Go to Target and get some black khaki pants. They sell the Merona brand ones for $20-$30.  Or if you want nicer ones you could go to any department store.  For shoes it doesn't sound like they are too picky.  I'd imagine that any black casual shoe would work.  Something by Sketchers would probably be ok.  You may want to call/email them and see if they have any suggestions since these will be the clothes you wear on your ride along.


----------



## JonTullos (Aug 17, 2011)

First, good luck on your class and I hope you enjoy starting out in EMS.  As for your question: I'd talk to the instructor and see if they have a rule against BDUs (some don't like them, as mine didn't). If not, get a pair of good BDUs and some good boots. Personally I prefer Magnum side zips but go with whatever you can afford and find comfortable.


----------



## crazycajun (Aug 17, 2011)

The classes taught here require black BDU's, black polo shirt, black steel toe boots


----------



## Cup of Joe (Aug 18, 2011)

crazycajun said:


> The classes taught here require black BDU's, black polo shirt, black steel toe boots



Must suck in the summer.  Mine only required black pants, white shirt (either polo or button down without and logos), and black boots for clinical rotations.  Classes were just "appropriate classroom attire" which was essentially shirt, shorts, sandals or sneakers.


----------



## StickySideDown (Aug 18, 2011)

Depends on your classroom setting. The EMT course I went to was at a Military Like Academy.

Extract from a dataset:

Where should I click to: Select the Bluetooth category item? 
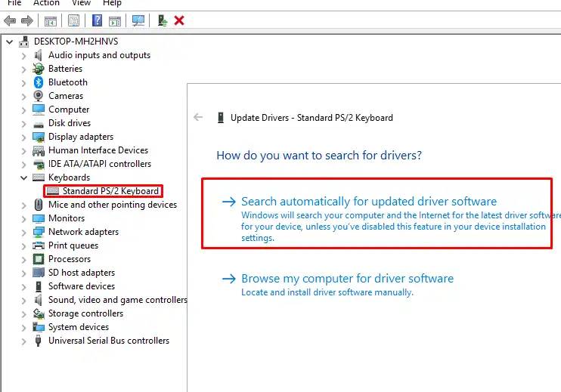[x=67, y=82]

Black boots, Provided T Shirts, Black/Blue BDU's, Black Belt. Shirt tucked in. Clean Shaved. Women and Men with long hair had to have their hair up.


----------



## traumaluv2011 (Aug 18, 2011)

I guess I was lucky. There was no dress code at mine. We only had to dress for the Hospital and Ride time (obviously). I don't know if you learn better or not that way, but it was nice not having to wake up at 7 three days a week to put on boots, khakis/BDU, and stuff.

I guess have it even more lucky because I don't really have to dress for first aid calls here either. Only for stand-bys.


----------



## EMT-IT753 (Aug 18, 2011)

We have a dress code at our community college for the EMS programs.

Blue EMS pants with safety reflective stripes (Aspen Mills)
Blue polo with school name embroidered on chest
Black boots
Name tag

Students are required to wear the uniform for every class as well as hospital and ambulance ride time.


----------



## JPINFV (Aug 18, 2011)

traumaluv2011 said:


> I guess I was lucky. There was no dress code at mine. We only had to dress for the Hospital and Ride time (obviously). I don't know if you learn better or not that way, but it was nice not having to wake up at 7 three days a week to put on boots, khakis/BDU, and stuff.
> 
> I guess have it even more lucky because I don't really have to dress for first aid calls here either. Only for stand-bys.




Pretty much this. Programs who's admission standards are so low that they have to play dress up with their students shouldn't be in business.


----------



## NomadicMedic (Aug 18, 2011)

In my EMT class we had to dress appropriately for class, but clinicals required an expensive embroidered polo shirt that I only wore once. Waste of money. 

Medic school required class B uniforms for all clinical and ride time. No dress code for class. Thank god. 


---
- Sent from my iPhone.


----------



## Chimpie (Aug 18, 2011)

I can't speak for 100% certainty, but at the local school #1, embroidered polos, black BDUs, black socks and boots.  At local school #2, EMT students wear shirts that have the name of the school on the front and EMS on the back, Paramedic students have MEDIC on the back, black BDUs and boots as well.


----------



## nwhitney (Aug 18, 2011)

JPINFV said:


> Pretty much this. Programs who's admission standards are so low that they have to play dress up with their students shouldn't be in business.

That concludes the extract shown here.